Avant Facebook: DIY bordeline, professionnalisation et originalité
Jeremy Ferriot, du label Danger Records, se rappelle encore de leurs "expéditions nocturnes, avec un sac rempli de colle qui nous permettait de placarder des affiches un peu partout : devantures de magasins, murs, bornes de stationnement, métro. On en collait des centaines". Une solution borderline mais qui permettait de promouvoir leurs concerts de punk dans toute la capitale.
Pour les flyers, JP Malot raconte qu'il y avait des agences dédiées à la distribution. "Le premier que j'ai connu était 'Flyman' que j'avais rencontré par hasard... Le mec avait une besace avec un tas de flyers dedans et faisait sa tournée pour les organisateurs et établissements de nuit avec une liste précise des endroits où il flyait."
Crame, qui organise aujourd'hui les soirées House of Moda et I'm a Cliché, concoctait à l'époque les soirées Mort aux Jeunes. Comment réunissait-il tout le monde? "En envoyant un email collectif à nos amis. On s'est ensuite mis aux flyers, mais on avait cette phobie d'être noyés dans la forêt de flyers des présentoirs". Ils ont alors mis en place des techniques originales : "des badges, des sacs de friandises, des sacs plastiques, avec à chaque fois les infos sur la soirée".
L'importance des médias était évidente : "On parcourait tout Paris pour déposer des dossiers de presse dans les rédactions". Jim Paillettes, aujourd'hui D.A. de la Foule, organisait entre 99 et 2003 les soirées Hedonizm puis celle de son label Nukod de 2006 à 2010. Il travaillait "par fax, en communiquant sur des magazines électro comme Trax, Coda, des gratuits comme A Nous Paris". En effet, les tirages étaient aussi plus importants avant l'apogée des magazines numériques et des blogs et leur influence bien plus grande.

→ MATÉRIEL FOURNI

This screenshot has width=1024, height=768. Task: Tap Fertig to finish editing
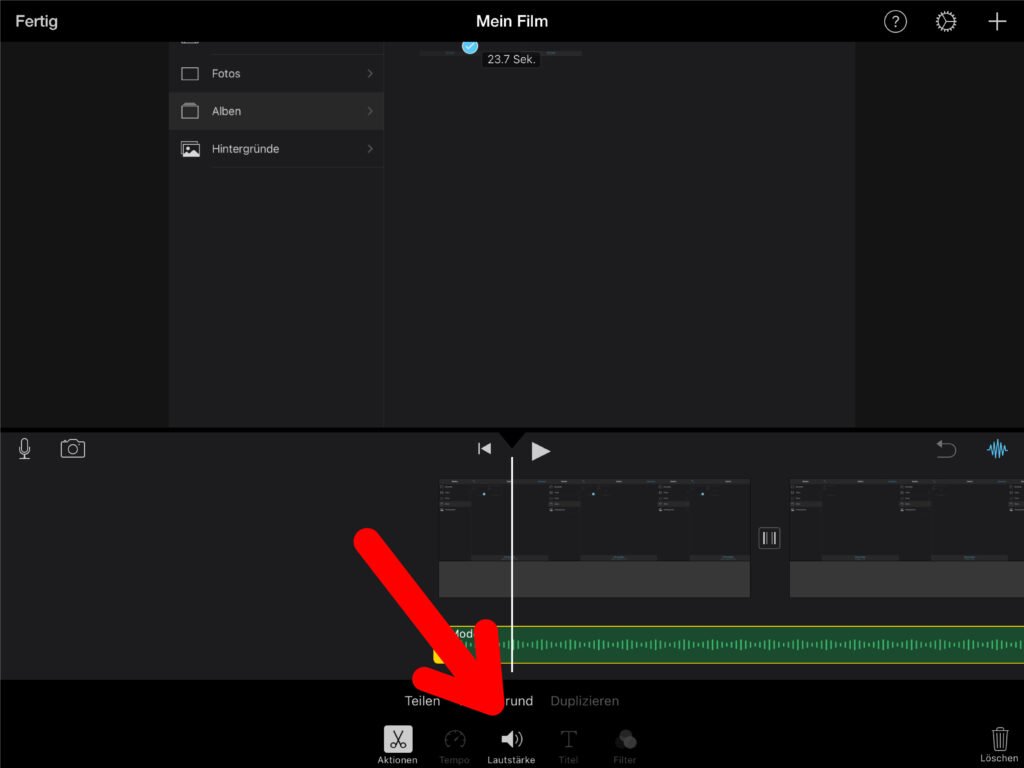(x=36, y=21)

→ DÉTAILS DE LA TÂCHE
D'après le texte sur la promotion des soirées avant Facebook, comment s'appelait le premier distributeur de flyers que JP Malot a connu ?

→ RÉSULTAT OBTENU
Il s'appelait Flyman.